Dass es sich bei den geschilderten Nachstellungen und Bedrohungen um solche handelt, die als staatlich geduldete, ja sogar erwünschte, jedenfalls unbeanstandet und tatenlos hingenommene Maßnahmen extremistischer Mullahs zu qualifizieren sind, die sich gegen eine religiöse Minderheit - die Ahmadis - richten und die damit im Falle ihrer Verschärfung als mittelbare Staatsverfolgung im Sinne der verwaltungsgerichtlichen Rechtsprechung (vgl. OVG Rheinland-Pfalz, InfAuslR 1995, 211 [BVerfG 19.12.1994 - 2 BvR 1426/91]) zu werten sind, braucht unter diesen Umständen nicht mehr betont zu werden. Denn nach den vorliegenden Erkenntnissen (vgl. Lagebericht des AA v. 2.1.2002, NZZ v. 16.9.1995, Die Zeit v. 27.1o.1995, Lagebericht des Ausw. Amtes v. 16.1.1998, Stellungn. von ai v. 8.9.1997) ist ein deutlicher Mangel an Bereitschaft und Fähigkeit des pakistanischen Staates zu konstatieren, religiöse Minderheiten wie die Ahmadis in einem Land mit 97 % Moslems noch durch strikt rechtsstaatliches, ein die Gleichheit aller vor dem Gesetz betonendes Handeln zu schützen. Die staatlichen Organe wie auch die Justiz versäumen es im Angesicht des „religiös motivierten Terrorismus“ (Die Zeit v. 27.1o.1995, Lagebericht, aaO.), sich konsequent für Rechtsstaatlichkeit, Fairness und Rechtsschutz auf allen Ebenen zu engagieren, was naturgemäß zu Lasten religiöser Minderheiten geht.
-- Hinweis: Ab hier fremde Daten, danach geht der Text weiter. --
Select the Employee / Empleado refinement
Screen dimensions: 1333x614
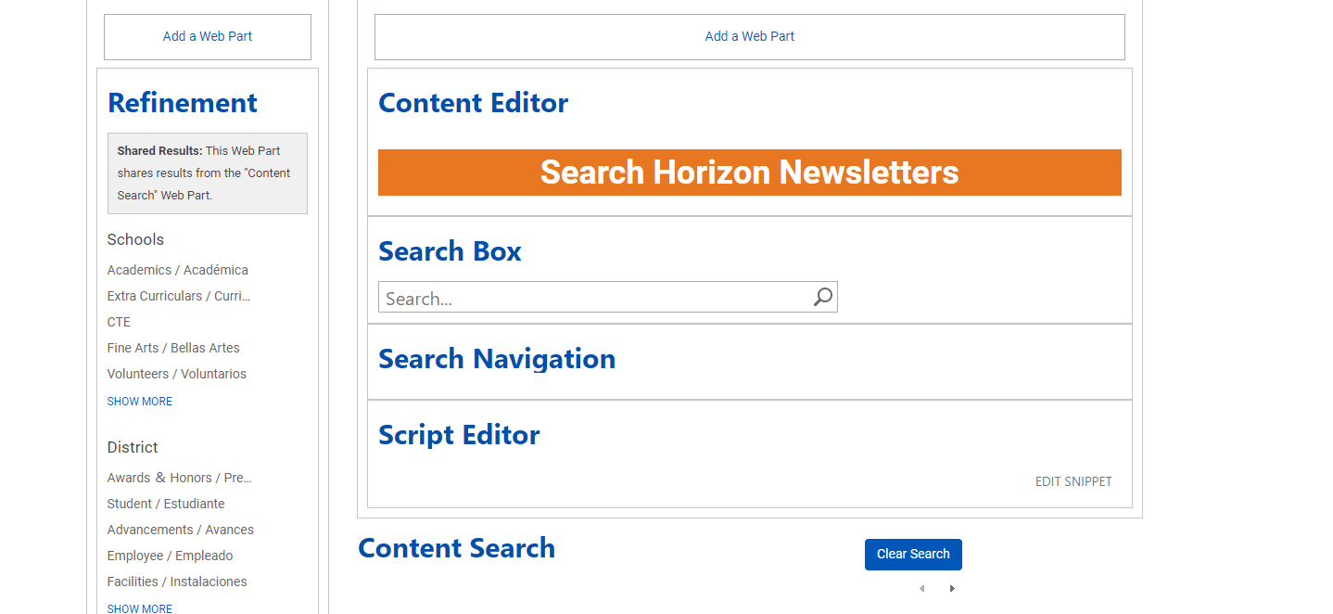point(170,556)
Unter diesen Umständen liegen die Voraussetzungen des § 51 Abs. 1 AuslG für ein Abschiebungsverbot vor. Denn eine politische Verfolgung der Kläger ist bei zusammenfassender Würdigung aller Gesichtspunkte und Umstände im Falle ihrer Rückkehr nach Pakistan in beachtlicher Weise wahrscheinlich.
Eine Entscheidung über Abschiebungshindernisse (§ 53 AuslG) ist bei dieser Lage der Dinge entbehrlich (§ 31 Abs. 3 S. 2 Nr. 1 und 2 AsylVfG analog).
Die Kostenentscheidung beruht auf § 154 Abs. 1 VwGO i.V.m. § 83 b Abs. 1 AsylVfG. Die Entscheidung über die vorläufige Vollstreckbarkeit folgt aus § 167 VwGO i.V.m. §§ 708 Nr. 11, 711 ZPO.